┌──

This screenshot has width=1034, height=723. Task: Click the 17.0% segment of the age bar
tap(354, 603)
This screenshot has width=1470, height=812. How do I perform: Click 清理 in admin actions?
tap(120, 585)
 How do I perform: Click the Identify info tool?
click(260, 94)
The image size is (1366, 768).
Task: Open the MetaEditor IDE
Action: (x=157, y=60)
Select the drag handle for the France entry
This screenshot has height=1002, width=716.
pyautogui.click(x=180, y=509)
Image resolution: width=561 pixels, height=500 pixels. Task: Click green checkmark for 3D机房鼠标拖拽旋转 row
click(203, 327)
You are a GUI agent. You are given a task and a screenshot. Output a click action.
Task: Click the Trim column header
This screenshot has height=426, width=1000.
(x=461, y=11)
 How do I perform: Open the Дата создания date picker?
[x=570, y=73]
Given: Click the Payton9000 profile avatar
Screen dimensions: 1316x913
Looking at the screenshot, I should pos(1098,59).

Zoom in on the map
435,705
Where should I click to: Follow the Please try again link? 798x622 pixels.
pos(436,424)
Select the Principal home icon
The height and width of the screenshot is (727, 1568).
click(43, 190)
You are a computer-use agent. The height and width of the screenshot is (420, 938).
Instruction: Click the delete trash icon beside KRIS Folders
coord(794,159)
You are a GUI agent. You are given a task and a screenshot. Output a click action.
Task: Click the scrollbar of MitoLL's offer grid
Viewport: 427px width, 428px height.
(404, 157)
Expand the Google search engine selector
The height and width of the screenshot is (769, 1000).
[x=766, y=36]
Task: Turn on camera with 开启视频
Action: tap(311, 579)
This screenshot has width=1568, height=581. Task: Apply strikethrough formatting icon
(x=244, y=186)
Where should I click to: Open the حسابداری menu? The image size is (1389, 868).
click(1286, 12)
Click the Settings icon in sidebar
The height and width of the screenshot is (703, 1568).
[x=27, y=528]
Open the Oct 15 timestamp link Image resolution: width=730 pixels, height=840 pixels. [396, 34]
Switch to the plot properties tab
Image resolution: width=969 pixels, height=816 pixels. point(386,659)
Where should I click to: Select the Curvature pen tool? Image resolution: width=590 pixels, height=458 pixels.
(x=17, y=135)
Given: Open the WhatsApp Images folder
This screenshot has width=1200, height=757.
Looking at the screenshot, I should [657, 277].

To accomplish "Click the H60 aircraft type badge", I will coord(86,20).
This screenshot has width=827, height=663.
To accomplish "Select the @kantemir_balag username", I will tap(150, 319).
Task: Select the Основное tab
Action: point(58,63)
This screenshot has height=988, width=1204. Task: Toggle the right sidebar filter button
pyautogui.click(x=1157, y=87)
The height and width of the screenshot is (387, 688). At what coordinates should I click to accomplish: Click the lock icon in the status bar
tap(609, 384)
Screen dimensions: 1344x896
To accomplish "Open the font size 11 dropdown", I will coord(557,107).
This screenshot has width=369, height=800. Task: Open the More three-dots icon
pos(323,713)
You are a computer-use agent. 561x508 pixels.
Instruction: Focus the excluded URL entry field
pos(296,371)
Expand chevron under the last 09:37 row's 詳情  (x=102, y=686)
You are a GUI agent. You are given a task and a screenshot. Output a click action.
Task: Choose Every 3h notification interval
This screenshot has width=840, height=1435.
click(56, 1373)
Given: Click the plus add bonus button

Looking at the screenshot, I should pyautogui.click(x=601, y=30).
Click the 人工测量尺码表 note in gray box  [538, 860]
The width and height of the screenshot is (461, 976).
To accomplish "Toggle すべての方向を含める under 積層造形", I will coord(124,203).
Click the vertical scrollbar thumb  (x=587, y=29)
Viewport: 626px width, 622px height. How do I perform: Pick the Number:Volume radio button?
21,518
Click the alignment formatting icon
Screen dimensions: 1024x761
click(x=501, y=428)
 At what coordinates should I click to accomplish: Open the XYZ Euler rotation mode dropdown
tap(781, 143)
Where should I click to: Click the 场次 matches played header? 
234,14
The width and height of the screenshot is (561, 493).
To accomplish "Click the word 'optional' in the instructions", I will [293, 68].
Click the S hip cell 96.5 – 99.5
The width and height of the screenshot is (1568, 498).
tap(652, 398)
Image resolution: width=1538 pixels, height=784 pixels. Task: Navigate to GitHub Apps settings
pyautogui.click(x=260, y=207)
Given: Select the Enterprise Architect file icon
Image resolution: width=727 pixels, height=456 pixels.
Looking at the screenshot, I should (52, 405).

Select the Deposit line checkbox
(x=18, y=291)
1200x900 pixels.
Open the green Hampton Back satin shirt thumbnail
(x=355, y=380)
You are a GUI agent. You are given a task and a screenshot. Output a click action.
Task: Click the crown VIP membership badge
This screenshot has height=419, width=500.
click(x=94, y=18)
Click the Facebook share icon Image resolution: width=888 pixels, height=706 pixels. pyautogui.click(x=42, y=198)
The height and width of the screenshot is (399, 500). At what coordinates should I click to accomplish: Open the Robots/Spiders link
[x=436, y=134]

└──

• _EXERCISE DETAILS_
Pick every line of the data that includes the string "Expand".

• _RESPONSE_
Expand the Google search engine selector
Expand chevron under the last 09:37 row's 詳情  (x=102, y=686)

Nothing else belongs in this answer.